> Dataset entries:
■ ■ ■ ■ ■ ■ ■

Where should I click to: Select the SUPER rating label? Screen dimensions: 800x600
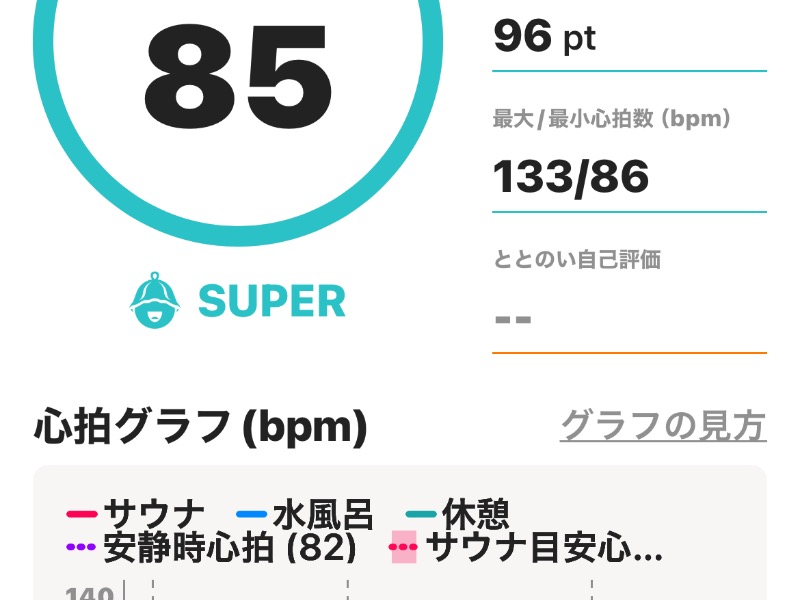click(x=272, y=301)
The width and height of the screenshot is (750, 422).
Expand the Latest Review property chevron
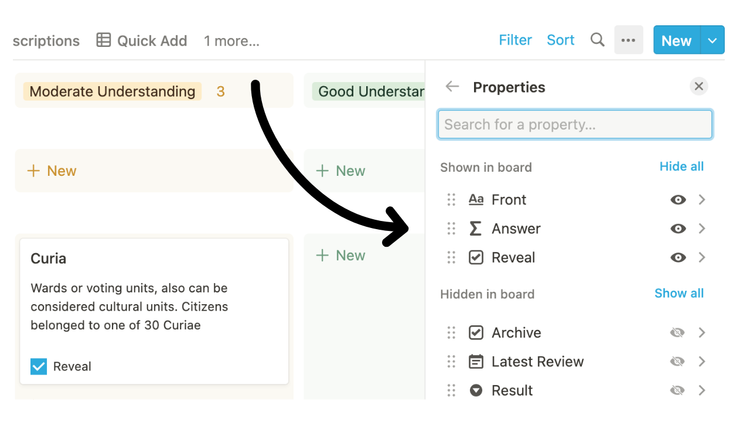702,362
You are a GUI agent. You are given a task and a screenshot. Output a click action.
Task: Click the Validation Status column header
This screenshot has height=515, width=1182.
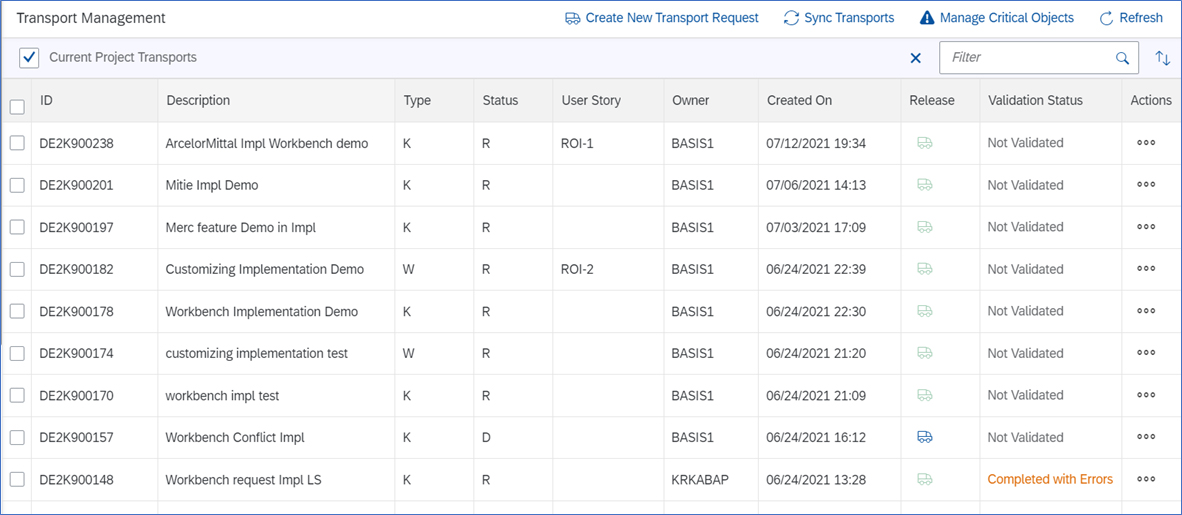(1035, 100)
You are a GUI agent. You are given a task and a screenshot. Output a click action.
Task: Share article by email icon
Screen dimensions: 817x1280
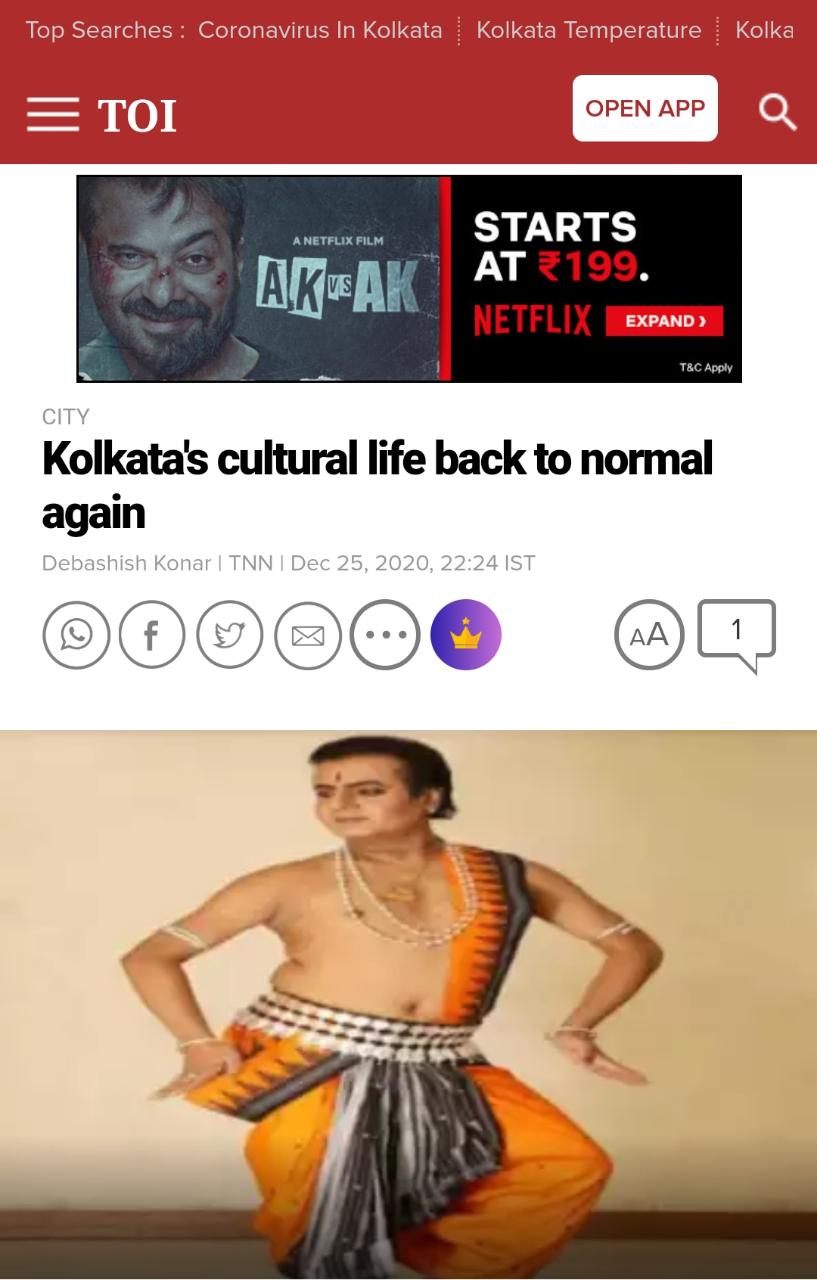(x=308, y=635)
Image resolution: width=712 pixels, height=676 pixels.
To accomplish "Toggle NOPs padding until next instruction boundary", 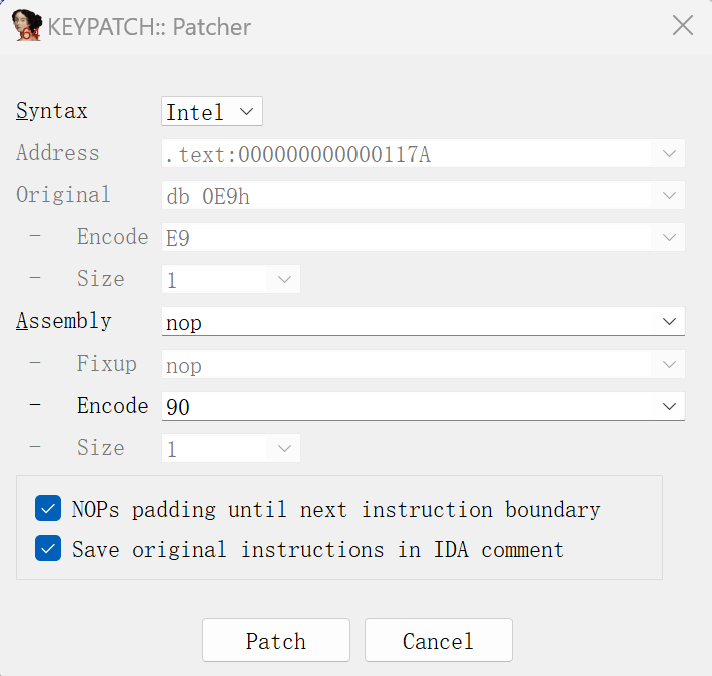I will tap(48, 509).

■ ■ ■ ■ ■ ■ ■

> EXERCISE PROMPT:
Starting with the first line of the data above, write out each line exactly up to and including the line that holds "Task: Click the". Pictures stay out.

> TASK RESULT:
Where should I click to: Select the SUPER rating label? Screen dimensions: 800x600
click(x=272, y=301)
The width and height of the screenshot is (750, 422).
Expand the Latest Review property chevron
702,362
You are a GUI agent. You are given a task and a screenshot. Output a click action.
Task: Click the Validation Status column header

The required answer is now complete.